Depending on the subtype of a particular cancer, even within the same organ, the ECS appears to change in different ways. A study published in 2016 examined cancerous and adjacent normal tissue specimens from patients with two subtypes of non-small cell lung cancer, squamous cell carcinoma (SCC) or adenocarcinoma (AC). Substantial differences in endocannabinoids, receptor expression, and metabolizing enzymes were found between the two cancerous tissues and normal tissue. Both anandamide and 2-AG were upregulated in in SCC, but downregulated in AC. Interestingly, the metabolizing enzymes had significantly increased in SCC and AC as well, which would theoretically cause lower levels of both endocannabinoids in both cell types, yet only AC tissue was observed to present those lower levels. Of additional interest, the CB1 and CB2 receptors only increased in AC cells, whereas receptor expression in SCC cells was largely unchanged, but other receptors that interact with endocannabinoids, including TRPV1 (VR1) and GRP55, were upregulated in both types.

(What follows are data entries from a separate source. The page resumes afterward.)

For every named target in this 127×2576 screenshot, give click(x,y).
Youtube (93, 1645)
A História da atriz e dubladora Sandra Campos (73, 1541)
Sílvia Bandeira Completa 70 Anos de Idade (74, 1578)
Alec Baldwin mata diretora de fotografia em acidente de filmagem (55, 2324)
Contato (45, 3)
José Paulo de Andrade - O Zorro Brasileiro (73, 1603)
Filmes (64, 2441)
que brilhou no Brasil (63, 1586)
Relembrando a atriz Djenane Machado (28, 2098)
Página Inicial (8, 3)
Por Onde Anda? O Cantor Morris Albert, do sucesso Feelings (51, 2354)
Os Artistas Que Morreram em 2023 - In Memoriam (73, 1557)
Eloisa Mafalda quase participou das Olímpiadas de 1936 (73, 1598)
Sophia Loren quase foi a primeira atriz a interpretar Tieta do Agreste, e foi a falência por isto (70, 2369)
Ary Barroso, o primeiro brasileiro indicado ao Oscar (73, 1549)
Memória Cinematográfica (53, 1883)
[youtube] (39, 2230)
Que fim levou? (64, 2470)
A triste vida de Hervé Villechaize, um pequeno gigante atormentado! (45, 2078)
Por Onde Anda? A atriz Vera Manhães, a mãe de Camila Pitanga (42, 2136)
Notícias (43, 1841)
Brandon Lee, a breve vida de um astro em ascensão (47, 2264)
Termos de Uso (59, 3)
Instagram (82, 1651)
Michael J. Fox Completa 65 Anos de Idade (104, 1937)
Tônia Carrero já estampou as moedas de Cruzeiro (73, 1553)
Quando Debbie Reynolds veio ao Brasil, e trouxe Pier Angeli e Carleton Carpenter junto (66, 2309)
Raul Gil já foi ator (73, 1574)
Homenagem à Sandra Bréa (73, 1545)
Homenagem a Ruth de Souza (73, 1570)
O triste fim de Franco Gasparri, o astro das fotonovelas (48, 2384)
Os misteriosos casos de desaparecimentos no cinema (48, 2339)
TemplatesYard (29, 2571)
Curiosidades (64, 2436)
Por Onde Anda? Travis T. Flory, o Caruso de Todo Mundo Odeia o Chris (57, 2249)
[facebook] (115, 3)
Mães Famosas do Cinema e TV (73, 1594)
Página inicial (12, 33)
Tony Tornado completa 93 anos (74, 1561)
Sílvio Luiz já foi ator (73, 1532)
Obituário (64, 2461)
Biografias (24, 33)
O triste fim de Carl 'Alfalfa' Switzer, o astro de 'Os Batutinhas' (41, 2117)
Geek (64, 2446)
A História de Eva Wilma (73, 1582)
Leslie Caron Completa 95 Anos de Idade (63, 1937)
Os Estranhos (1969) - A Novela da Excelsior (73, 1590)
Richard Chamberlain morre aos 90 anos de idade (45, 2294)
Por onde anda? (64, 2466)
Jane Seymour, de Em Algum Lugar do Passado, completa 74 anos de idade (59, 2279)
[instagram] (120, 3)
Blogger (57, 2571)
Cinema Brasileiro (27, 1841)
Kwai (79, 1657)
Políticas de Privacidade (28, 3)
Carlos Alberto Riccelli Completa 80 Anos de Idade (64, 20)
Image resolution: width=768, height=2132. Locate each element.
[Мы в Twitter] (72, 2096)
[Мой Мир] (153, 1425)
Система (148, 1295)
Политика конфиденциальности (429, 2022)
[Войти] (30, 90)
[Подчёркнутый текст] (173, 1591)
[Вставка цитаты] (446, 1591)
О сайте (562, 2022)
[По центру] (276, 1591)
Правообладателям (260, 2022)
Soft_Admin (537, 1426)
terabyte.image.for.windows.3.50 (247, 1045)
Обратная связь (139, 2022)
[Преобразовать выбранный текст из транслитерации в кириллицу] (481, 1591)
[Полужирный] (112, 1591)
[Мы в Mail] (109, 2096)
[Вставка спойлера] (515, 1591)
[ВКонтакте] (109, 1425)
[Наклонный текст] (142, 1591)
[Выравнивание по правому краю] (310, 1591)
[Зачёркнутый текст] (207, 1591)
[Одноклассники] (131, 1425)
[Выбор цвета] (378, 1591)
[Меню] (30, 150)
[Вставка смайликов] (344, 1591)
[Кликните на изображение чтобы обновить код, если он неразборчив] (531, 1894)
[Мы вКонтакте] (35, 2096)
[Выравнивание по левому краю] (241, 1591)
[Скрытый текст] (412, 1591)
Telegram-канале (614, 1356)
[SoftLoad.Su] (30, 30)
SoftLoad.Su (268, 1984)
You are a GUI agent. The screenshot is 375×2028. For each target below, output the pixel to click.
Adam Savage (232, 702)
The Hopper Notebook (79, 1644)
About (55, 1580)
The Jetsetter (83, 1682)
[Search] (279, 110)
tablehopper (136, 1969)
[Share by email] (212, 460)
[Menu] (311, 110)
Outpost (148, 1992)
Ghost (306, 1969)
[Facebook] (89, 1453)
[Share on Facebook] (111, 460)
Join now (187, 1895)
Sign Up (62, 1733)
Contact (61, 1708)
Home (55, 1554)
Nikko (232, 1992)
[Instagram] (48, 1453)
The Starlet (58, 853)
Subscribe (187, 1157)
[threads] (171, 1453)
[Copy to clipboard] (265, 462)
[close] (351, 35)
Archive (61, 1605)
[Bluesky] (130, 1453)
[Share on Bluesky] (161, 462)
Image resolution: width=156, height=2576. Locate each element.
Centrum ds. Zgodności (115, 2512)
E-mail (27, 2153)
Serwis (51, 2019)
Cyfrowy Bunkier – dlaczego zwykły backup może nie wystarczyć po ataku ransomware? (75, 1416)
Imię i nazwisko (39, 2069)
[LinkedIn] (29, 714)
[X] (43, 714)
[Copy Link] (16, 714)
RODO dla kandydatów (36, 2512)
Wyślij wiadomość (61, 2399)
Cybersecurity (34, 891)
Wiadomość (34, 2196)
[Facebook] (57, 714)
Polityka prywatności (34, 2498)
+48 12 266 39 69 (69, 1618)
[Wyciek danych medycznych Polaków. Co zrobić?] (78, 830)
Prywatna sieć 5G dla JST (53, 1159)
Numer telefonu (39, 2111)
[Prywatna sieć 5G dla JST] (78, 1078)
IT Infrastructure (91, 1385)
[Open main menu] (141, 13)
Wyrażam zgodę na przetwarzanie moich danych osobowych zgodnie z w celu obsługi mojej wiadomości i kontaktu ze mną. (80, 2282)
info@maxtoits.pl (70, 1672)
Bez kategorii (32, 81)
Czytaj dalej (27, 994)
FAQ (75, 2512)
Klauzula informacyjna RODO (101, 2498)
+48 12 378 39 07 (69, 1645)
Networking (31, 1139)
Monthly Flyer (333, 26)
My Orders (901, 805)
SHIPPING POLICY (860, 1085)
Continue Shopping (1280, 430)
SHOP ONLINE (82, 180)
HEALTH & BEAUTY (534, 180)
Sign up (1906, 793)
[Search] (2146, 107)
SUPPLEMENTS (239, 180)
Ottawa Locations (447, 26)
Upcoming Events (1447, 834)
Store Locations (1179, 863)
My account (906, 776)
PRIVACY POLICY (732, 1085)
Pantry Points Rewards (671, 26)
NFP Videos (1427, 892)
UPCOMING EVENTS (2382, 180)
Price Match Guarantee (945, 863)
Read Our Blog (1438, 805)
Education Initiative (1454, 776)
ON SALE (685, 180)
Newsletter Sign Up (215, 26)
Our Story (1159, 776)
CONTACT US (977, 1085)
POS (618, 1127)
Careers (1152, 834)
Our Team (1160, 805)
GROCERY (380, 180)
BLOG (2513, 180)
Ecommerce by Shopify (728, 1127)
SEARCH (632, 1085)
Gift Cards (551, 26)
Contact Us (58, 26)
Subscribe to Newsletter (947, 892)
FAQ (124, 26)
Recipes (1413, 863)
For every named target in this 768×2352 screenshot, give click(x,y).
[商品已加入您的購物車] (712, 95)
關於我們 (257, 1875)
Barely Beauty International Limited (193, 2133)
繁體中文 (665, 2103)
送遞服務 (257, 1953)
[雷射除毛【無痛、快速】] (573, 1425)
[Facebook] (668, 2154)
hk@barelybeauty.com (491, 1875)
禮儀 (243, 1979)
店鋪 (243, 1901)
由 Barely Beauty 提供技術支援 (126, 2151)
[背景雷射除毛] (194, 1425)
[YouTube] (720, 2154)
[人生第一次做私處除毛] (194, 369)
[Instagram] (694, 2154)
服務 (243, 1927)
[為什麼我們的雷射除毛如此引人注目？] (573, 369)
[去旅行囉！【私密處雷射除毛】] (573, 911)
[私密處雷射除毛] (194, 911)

The researchers also discussed several studies showing anticancer effects of cannabinoid receptor activation, and stated, “Data from the literature confirm that endocannabinoids control the fundamental processes of cell homeostasis and neoplastic transformation, which agree with our results.” Indeed, in cell and animal studies, both endocannabinoid degradation inhibitors and endocannabinoids themselves, including anandamide and 2-AG, inhibited invasion of lung cancer cells and tumors.

The Endocannabinoid System and Pancreatic Cancer

Pancreatic cancer is one of the most aggressive cancers in existence, and finding new ways to target it is paramount to improving patient outcomes. In a 2006 study which demonstrated how THC induced apoptosis in pancreatic cancer cells via CB2 receptor activation, researchers also found that normal pancreatic tissue had markedly low cannabinoid receptor expression. Pancreatic tumor biopsies and isolated cancer cell lines had much higher CB1 and CB2 levels (as demonstrated by mRNA and protein analysis), yet the CB1 receptor appeared to be uninvolved in antitumor effects.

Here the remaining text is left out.